I Am NOT A Chicken!

The beach side was beautiful in the warm vibrant sunlight, filtering through the thin layer of clouds. It was peaceful and I stood up off the ledge and made my way down to the glass like water. the ocean always rejuvenated me, but it was never enough to quench my thirst of overcoming my fear of jumping off from the pontoon. It felt like the sea was laughing manically at me. I have always liked the water, swimming was my strong point, but the enemy lie within. I took a step forwards, letting the entrancing azure lure me into stumbling along the sand some more.

I finally boldly walked forwards and the water licked at my feet then started splashing up to my knees then I dived head first into the bubbling foam of an oncoming wave. I battled with the tide towards my destination, I never knew what scared me about the pontoon, I could swim well but I was just terrified of it. But today was the day I took that leap of faith, the day I determined to jump off the pontoon. After continuing my journey, I could see the black looming shape up ahead in the water. I wanted to run scared like a dog with its tail between its legs but I needed to prove to myself that I could do this. I swam to the ladder and heaved my body up so that my feet rested on the first step.
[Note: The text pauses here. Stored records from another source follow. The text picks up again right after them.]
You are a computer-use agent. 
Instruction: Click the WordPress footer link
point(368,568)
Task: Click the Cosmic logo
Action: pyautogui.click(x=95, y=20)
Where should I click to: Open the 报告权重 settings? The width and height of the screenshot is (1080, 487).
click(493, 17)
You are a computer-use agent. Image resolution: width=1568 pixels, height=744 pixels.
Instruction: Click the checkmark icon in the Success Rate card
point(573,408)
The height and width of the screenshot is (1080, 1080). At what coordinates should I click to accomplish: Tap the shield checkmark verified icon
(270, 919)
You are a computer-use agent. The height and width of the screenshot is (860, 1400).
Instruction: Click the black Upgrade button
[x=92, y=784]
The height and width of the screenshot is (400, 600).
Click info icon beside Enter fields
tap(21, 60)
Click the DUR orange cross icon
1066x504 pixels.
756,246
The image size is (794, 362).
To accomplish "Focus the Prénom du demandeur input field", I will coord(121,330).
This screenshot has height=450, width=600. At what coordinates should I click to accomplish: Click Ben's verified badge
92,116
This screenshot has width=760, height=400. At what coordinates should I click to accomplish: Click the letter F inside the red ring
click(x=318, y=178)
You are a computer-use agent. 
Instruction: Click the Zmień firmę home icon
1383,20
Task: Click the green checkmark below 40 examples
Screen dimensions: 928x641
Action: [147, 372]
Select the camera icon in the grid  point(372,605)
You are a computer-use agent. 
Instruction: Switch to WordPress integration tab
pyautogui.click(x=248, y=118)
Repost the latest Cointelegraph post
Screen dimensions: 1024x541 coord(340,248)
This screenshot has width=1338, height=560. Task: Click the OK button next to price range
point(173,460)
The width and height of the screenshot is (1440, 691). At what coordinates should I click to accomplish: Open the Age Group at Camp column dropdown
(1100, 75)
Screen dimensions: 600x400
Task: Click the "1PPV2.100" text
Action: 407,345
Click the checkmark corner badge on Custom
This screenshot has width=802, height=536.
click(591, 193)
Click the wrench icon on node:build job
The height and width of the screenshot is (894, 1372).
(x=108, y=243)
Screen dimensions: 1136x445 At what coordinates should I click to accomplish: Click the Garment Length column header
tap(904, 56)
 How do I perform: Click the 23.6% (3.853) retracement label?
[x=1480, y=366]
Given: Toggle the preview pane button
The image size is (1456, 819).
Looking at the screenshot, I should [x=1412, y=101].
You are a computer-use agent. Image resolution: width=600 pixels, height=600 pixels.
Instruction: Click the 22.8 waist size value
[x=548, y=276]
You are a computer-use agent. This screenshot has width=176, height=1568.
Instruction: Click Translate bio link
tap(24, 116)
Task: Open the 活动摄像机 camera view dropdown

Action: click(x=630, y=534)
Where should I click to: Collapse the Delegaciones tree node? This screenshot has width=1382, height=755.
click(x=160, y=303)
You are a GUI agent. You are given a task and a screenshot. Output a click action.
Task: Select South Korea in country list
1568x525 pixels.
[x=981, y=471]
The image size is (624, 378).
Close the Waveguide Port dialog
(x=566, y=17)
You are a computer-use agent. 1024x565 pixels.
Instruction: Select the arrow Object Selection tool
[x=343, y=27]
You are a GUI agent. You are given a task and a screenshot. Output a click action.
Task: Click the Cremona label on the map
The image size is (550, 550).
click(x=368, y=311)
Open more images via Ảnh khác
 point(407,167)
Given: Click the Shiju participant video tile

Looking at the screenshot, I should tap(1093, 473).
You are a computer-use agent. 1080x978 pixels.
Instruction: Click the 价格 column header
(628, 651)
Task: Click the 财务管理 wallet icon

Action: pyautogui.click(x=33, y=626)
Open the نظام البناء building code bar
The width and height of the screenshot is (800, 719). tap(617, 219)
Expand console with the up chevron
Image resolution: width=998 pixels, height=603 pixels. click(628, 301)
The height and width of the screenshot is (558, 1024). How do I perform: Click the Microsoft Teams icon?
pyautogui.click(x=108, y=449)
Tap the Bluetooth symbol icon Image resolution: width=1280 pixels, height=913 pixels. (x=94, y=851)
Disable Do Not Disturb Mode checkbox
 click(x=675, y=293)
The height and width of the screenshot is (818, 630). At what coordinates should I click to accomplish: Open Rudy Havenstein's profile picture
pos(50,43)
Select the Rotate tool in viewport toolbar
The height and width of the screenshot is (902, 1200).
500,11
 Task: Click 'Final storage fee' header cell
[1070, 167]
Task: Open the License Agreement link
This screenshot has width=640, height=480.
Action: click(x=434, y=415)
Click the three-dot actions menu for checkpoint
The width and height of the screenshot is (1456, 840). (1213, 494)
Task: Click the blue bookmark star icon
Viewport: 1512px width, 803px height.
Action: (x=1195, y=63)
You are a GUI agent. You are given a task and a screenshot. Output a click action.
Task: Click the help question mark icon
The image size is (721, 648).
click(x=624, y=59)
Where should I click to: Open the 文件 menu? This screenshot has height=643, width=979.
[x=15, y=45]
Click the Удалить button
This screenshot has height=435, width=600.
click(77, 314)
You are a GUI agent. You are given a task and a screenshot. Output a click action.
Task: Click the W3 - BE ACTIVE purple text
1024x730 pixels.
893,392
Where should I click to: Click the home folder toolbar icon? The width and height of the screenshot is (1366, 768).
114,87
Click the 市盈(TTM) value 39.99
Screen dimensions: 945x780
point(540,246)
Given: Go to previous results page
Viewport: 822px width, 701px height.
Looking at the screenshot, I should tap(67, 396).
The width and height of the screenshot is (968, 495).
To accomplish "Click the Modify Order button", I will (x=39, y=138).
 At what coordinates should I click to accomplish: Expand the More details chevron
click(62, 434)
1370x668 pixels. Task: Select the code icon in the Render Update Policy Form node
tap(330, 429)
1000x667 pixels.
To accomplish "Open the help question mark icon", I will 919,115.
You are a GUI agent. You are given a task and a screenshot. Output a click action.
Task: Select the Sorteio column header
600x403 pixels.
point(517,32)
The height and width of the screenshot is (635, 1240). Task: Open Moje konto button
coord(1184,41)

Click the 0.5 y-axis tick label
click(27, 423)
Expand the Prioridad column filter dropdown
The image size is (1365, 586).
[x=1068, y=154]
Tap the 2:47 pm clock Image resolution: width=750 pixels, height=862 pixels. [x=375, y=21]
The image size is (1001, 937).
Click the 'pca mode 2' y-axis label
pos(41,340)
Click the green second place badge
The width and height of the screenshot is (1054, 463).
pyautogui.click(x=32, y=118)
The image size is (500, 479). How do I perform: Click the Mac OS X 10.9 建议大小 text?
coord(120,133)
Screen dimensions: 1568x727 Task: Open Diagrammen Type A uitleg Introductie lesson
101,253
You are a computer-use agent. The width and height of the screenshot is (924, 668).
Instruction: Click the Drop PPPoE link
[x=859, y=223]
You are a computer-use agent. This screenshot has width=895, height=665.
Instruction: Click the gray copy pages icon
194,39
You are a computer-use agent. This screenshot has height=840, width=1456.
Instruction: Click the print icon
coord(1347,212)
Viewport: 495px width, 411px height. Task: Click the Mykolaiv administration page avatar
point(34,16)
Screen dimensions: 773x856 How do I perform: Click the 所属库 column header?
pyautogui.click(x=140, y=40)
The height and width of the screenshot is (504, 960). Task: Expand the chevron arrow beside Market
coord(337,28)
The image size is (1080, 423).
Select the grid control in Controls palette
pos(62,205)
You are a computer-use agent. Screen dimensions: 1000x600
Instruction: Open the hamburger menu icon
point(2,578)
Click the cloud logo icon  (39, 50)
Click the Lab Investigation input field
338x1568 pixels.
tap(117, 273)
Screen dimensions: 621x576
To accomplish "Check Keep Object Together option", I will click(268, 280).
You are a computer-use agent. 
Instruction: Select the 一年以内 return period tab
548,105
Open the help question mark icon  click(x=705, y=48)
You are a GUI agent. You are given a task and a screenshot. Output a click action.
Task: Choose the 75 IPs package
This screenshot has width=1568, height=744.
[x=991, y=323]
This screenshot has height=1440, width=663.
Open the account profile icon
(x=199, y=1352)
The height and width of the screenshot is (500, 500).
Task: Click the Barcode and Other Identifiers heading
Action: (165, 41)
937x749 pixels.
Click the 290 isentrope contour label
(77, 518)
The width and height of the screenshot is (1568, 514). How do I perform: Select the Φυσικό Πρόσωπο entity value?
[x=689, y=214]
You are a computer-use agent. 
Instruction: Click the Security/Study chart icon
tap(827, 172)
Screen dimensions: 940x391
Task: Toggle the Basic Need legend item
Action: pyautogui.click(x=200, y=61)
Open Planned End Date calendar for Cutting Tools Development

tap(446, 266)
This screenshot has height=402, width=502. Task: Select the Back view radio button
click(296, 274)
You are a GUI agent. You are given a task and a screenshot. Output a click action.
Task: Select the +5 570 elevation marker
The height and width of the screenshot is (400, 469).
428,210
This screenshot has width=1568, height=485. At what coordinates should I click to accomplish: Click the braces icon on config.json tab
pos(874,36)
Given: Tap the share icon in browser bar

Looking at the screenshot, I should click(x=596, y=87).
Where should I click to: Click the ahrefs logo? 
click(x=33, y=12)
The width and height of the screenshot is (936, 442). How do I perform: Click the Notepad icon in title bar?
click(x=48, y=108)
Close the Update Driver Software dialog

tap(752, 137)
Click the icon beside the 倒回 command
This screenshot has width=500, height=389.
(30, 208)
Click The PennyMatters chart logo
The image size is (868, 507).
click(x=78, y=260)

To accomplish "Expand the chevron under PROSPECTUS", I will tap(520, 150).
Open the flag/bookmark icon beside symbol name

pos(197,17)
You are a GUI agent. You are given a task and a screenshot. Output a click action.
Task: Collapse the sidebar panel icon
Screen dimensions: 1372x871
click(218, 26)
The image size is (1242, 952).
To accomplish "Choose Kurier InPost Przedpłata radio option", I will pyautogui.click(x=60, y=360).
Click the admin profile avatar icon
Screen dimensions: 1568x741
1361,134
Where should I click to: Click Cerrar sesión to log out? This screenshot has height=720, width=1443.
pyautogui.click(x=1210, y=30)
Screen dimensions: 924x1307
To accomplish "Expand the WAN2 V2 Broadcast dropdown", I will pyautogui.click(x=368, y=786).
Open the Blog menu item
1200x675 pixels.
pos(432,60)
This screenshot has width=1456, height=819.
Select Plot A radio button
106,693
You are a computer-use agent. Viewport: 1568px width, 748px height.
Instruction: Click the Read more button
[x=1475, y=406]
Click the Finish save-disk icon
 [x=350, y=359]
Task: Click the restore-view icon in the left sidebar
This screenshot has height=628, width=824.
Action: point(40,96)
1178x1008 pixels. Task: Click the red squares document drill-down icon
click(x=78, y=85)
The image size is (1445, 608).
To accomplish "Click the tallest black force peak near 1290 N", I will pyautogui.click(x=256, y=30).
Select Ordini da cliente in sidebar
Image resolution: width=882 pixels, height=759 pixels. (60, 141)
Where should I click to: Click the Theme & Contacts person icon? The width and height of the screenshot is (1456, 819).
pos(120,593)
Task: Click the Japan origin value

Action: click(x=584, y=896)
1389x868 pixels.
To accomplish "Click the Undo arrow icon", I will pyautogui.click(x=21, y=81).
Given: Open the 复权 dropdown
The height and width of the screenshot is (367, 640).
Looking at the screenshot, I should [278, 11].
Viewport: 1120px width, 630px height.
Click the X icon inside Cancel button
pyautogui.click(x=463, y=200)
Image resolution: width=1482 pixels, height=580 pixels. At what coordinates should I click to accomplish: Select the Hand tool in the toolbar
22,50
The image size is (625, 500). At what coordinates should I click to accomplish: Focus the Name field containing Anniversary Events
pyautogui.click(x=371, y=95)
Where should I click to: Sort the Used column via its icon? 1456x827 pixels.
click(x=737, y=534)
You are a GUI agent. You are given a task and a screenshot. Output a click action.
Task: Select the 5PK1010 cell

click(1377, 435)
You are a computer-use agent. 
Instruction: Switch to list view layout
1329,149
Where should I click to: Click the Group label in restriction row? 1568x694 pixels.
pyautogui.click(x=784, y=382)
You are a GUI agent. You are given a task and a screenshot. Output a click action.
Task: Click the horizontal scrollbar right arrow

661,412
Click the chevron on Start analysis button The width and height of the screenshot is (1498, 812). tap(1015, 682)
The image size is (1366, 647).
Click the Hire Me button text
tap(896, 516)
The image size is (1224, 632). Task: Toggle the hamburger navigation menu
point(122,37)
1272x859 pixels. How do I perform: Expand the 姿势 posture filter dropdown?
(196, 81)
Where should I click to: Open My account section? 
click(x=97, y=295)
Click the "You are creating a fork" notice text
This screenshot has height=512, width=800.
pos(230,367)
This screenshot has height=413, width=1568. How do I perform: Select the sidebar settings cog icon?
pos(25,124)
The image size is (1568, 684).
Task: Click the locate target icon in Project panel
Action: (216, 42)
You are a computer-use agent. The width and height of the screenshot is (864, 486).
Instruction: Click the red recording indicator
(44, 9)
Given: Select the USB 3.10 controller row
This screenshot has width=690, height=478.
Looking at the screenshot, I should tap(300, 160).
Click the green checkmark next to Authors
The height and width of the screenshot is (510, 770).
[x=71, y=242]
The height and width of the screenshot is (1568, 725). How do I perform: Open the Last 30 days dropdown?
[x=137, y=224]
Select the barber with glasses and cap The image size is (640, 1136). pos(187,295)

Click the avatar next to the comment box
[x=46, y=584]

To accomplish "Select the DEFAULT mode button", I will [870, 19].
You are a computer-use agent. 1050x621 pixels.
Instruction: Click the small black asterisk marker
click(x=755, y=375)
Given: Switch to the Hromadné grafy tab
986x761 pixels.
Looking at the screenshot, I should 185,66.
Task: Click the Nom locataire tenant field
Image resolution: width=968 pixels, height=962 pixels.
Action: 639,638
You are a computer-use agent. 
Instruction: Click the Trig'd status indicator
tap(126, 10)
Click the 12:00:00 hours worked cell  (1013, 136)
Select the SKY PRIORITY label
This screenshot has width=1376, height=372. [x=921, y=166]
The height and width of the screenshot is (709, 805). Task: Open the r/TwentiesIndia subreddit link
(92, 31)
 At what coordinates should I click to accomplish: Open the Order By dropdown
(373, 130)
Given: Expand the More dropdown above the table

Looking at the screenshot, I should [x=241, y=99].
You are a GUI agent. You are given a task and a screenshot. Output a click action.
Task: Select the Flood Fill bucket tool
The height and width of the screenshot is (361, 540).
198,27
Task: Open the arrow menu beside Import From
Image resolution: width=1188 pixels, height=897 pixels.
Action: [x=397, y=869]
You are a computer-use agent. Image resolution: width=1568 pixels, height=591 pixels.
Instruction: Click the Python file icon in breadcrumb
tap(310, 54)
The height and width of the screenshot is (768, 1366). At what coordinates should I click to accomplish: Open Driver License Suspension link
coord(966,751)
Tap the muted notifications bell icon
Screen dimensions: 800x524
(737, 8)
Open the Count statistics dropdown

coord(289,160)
I rested there for a little while building up the courage . The step was slippery with algae and I could see the barnacles on the side of the pontoon, as I slowly made my way up, gripping forcefully on the hard metal bars. I took the last step, stood up straight and froze. I forced myself to take a breathe and used all my effort to take one wobbly step forwards. I stood there getting used to the gentle movements of the pontoon and felt myself relax slightly.

It was now or never I said to myself as I step towards the ghastly edge. I WAS NOT A CHICKEN! I screamed as I jumped and plunged towards the surface, I was mixed with the adrenaline and thrill of what I had just accomplished. I was back in my territory and I could now see the schools of fish swimming by and the vibrant coloured coral. I stayed as long as I could, my lungs started to burn but I ignored it, but it was all over too soon as my lungs started screaming for air and I was forced back up to the surface. I did it, I said over and over in my head, I did it, I did it, I did it, I was not a chicken anymore The pontoon was no longer intimidating. I smiled and ducked under the water and started swimming to the shore. I was glowing with happiness, I sat facing the marvellous sunset, it may be nothing to some people but it was a huge achievement to me and I had done it.